Review: One Good Knight (Five Hundred Kingdoms, Book 2)

One Good Knight (Five Hundred Kingdoms Series #2)One Good Knight
by Mercedes Lackey

My rating: 5 of 5 stars

One Good Knight / 978-0-373-80260-9

I rather enjoy the Five Hundred Kingdoms books - starting with "The Fairy Godmother" and continuing to the recent fifth book "The Sleeping Beauty". The tales are something of a mixed-up fairy tale due to the unique backstory: a powerful and impersonal force called The Tradition constantly tries to impose "fairy tale" logic on people whose lives loosely fit the structure of commonly told fairy tales, and Godmothers and Champions devote their lives trying to facilitate the happy endings and thwart the bad ones that The Tradition tries to impose.

This is the second book in the loosely connected series, and I have to admit that I enjoyed it a bit more than its predecessor, "The Fairy Godmother" - probably for the same reasons that others *didn't*. The major differences here is that "One Good Knight" is slightly shorter (an approximate 400 pages to TFG's 500), and their is significantly less emphasis on romance and much more emphasis on the given fractured fairy tale (a mash-up of the Greek Andromeda myth and the English 'George and the Dragon' tale).

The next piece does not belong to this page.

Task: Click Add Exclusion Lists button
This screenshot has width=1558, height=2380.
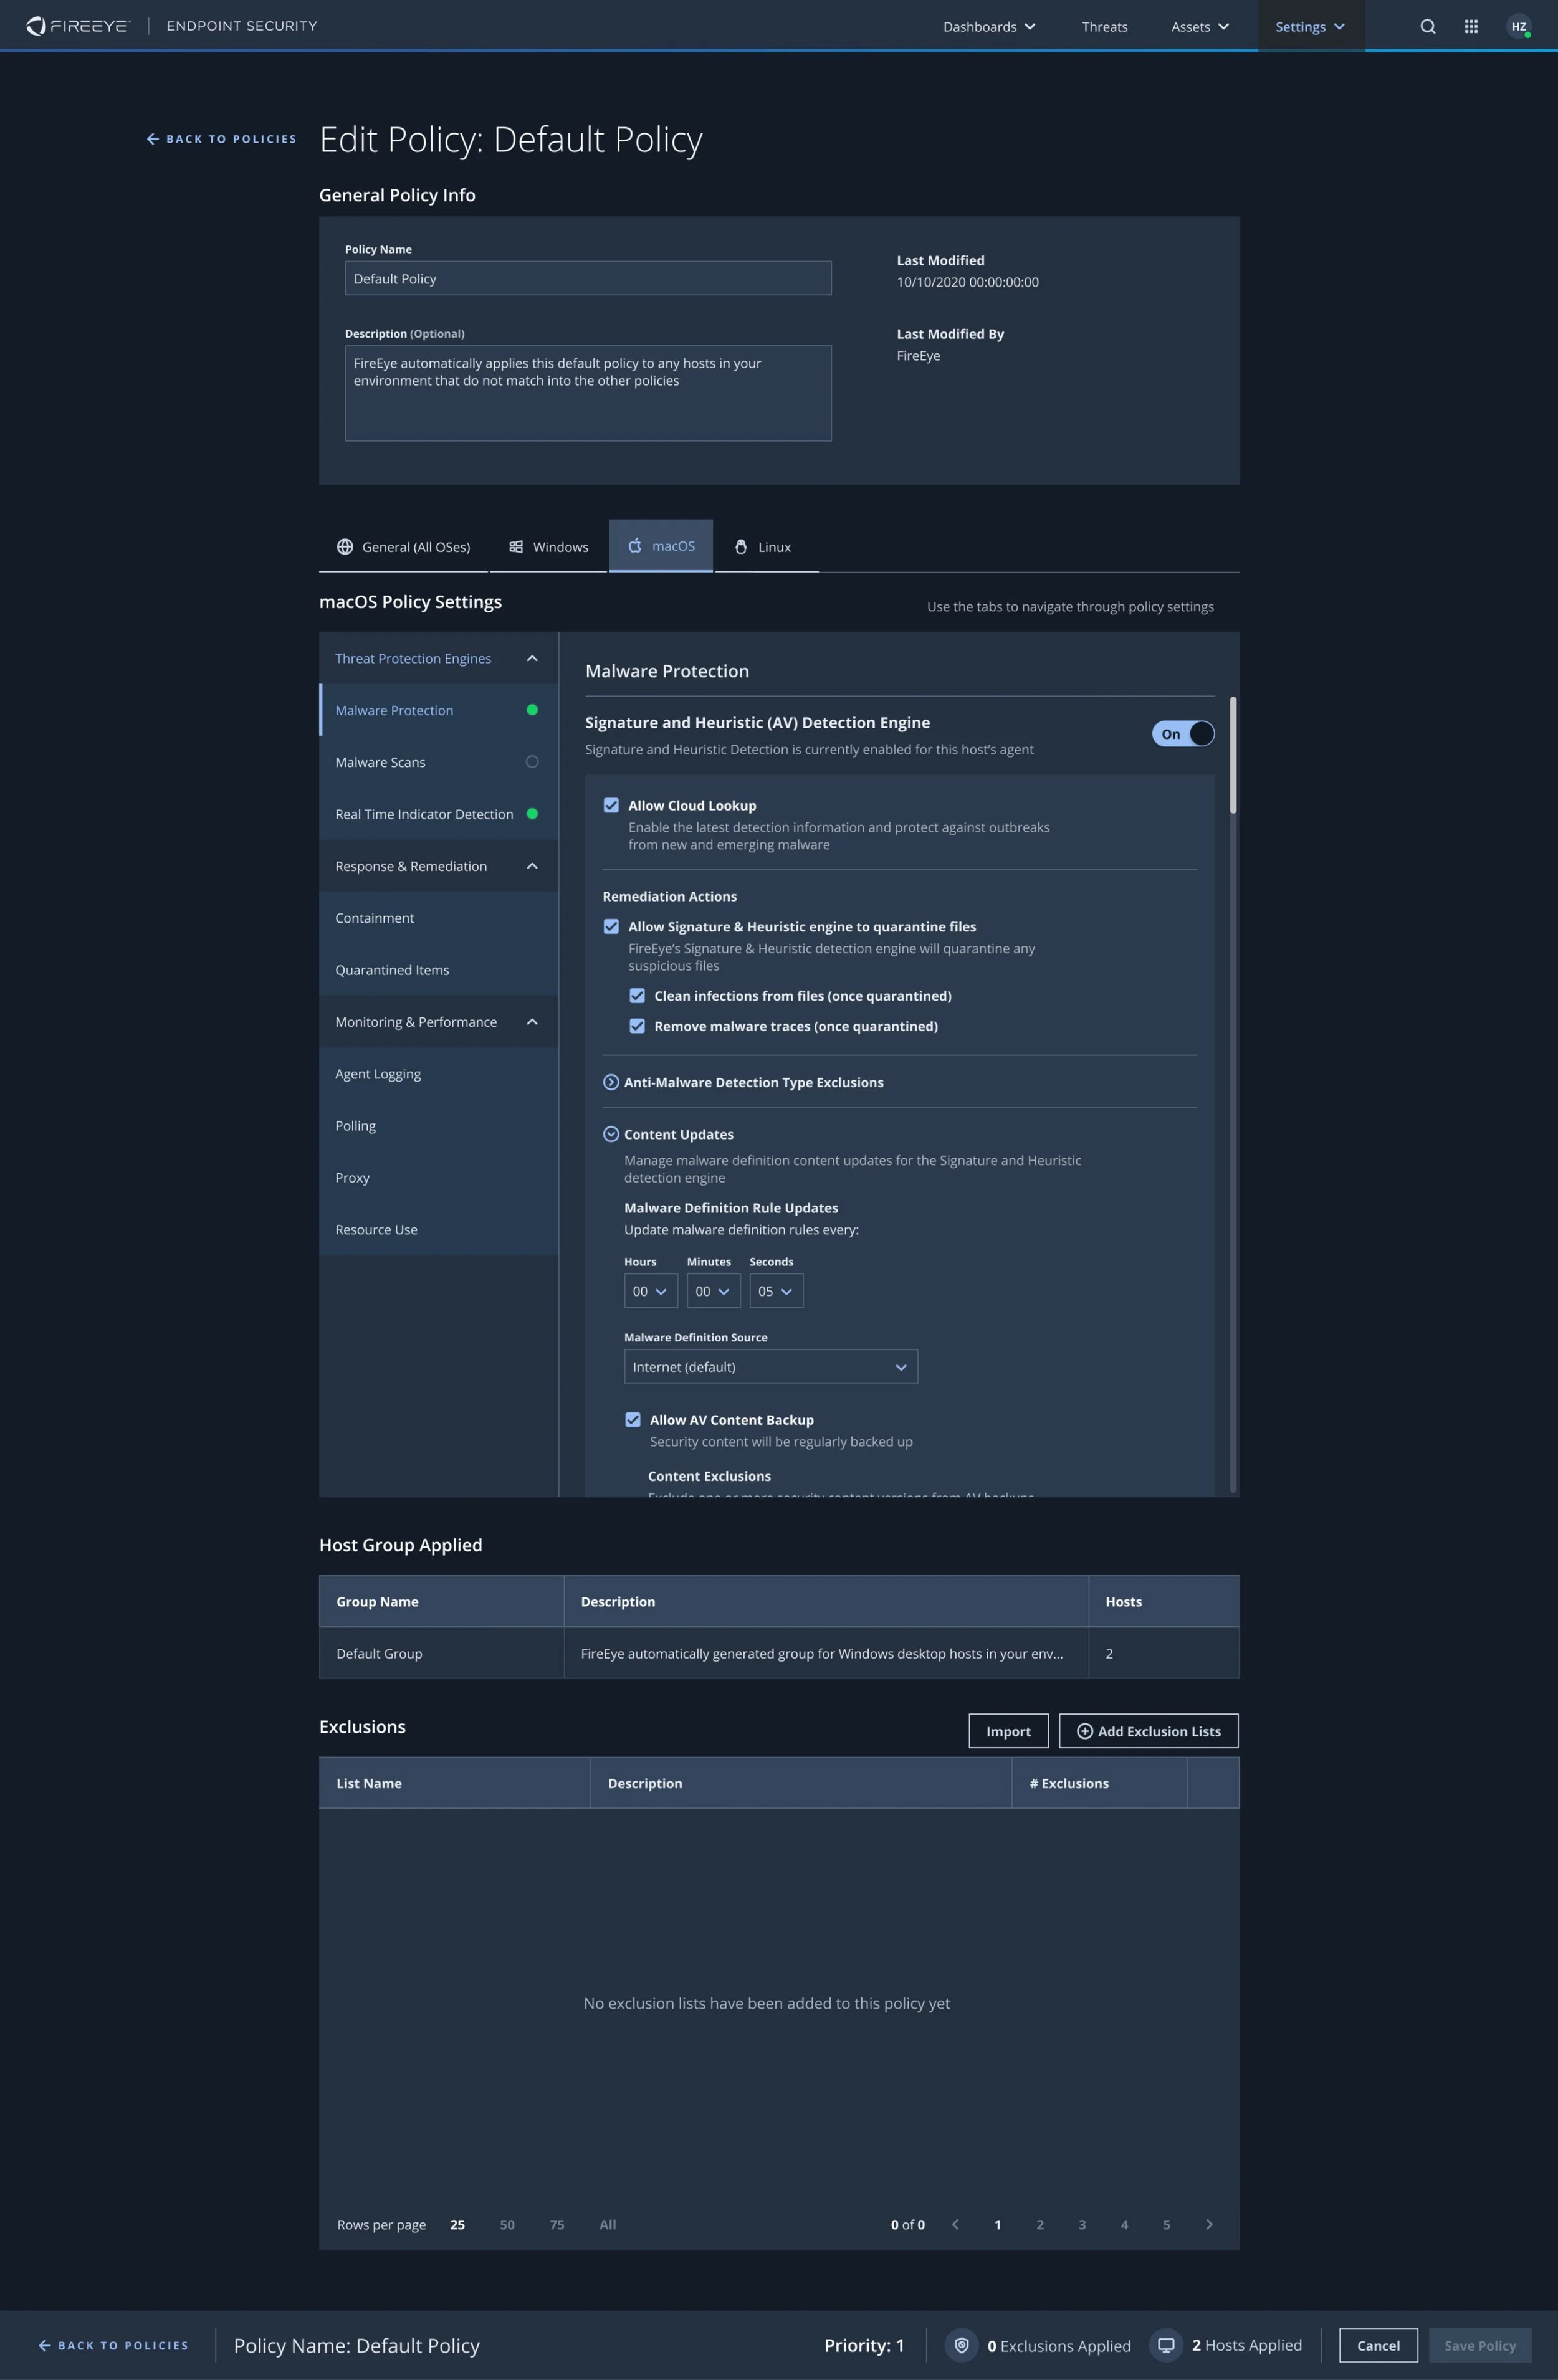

Judge your own tastes accordingly - if what you most enjoyed about TFG was the romance and world-building, you may want to give this a pass; if you prefer the fractured fairy tale concept, then I can almost guarantee you will enjoy this novel.

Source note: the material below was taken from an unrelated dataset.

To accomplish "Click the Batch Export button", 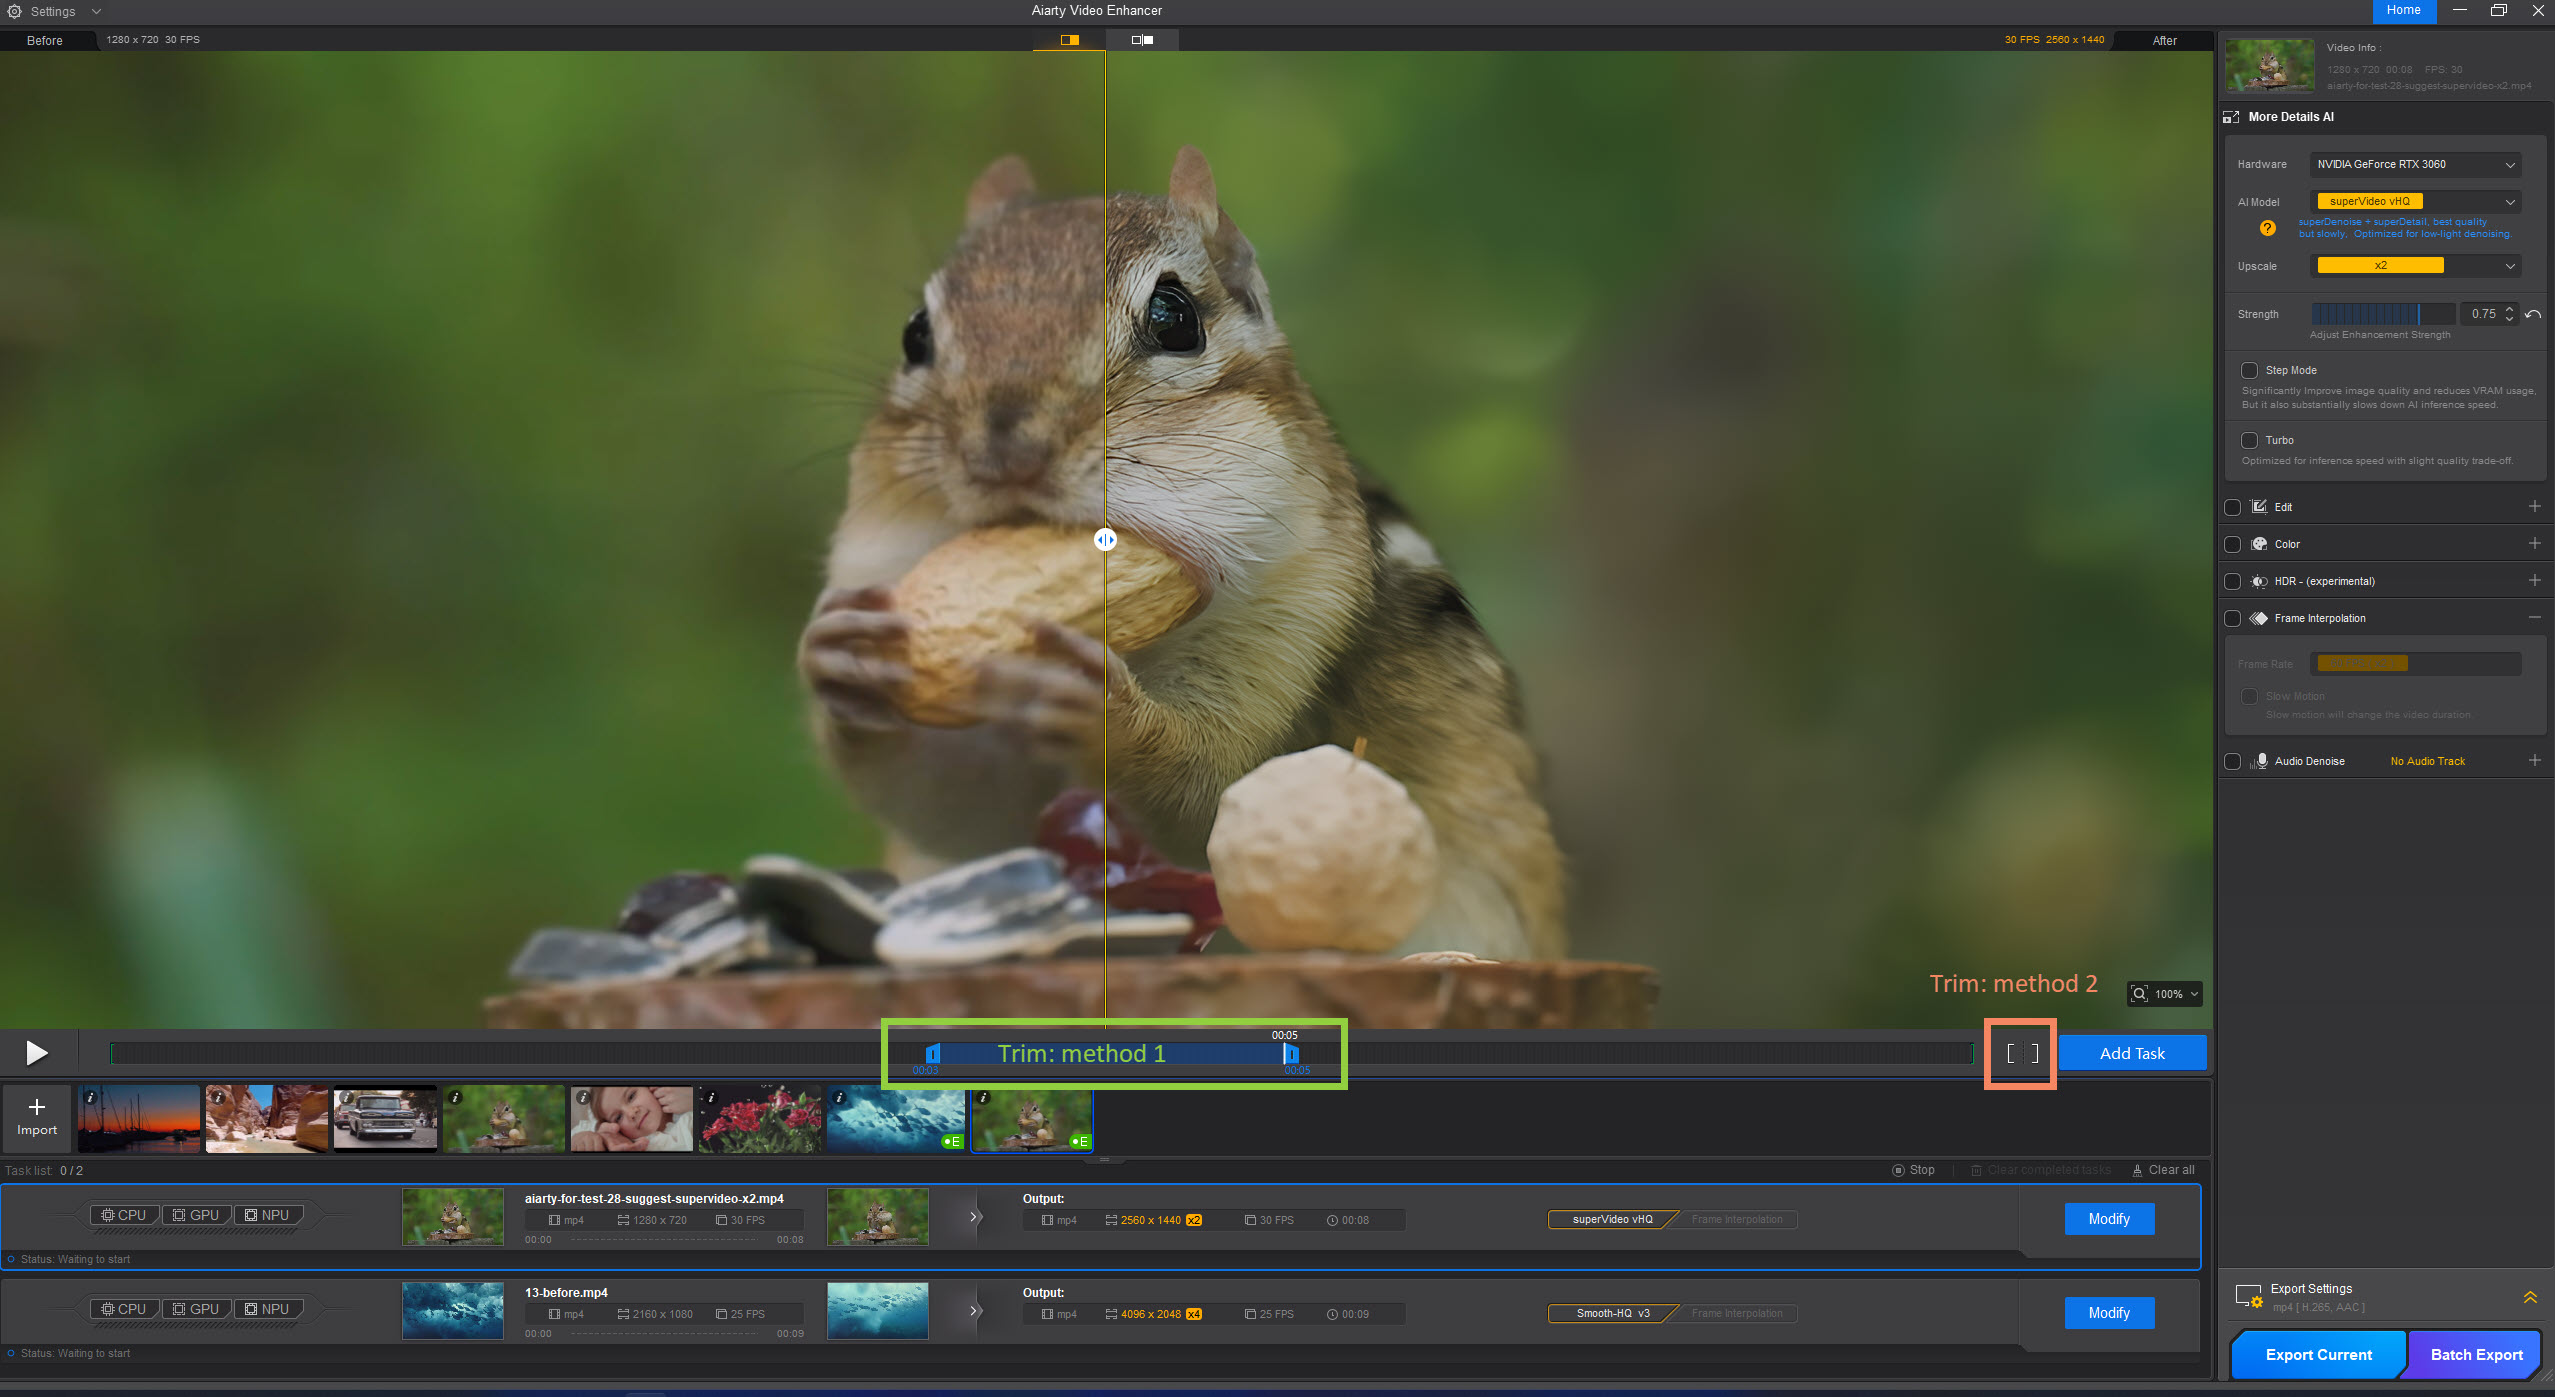I will (2476, 1354).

Like all the Lackey novels I've read so far, the plot is quite gripping, the characterizations are superb, and the dialogue has a tendency to make me laugh out loud regularly. Lackey specializes in well-rounded and strong female characters, and "One Good Knight" does not disappoint - it's nice to have a "plain" and bookish princess for once (even if the cover artist didn't get the memo, an ongoing gripe I have with this series, see also "The Sleeping Beauty"). If I had one criticism about this book, it would be that some of the ending feels a little rushed and confusing; the pacing at the middle should have been tightened, I think, to allow the ending to flow more naturally. I'm not usually a fan of end-game exposition dumps, but I think a tiny one could have been employed here.

I enjoyed this novel immensely, though, and definitely recommend it for fans of the series.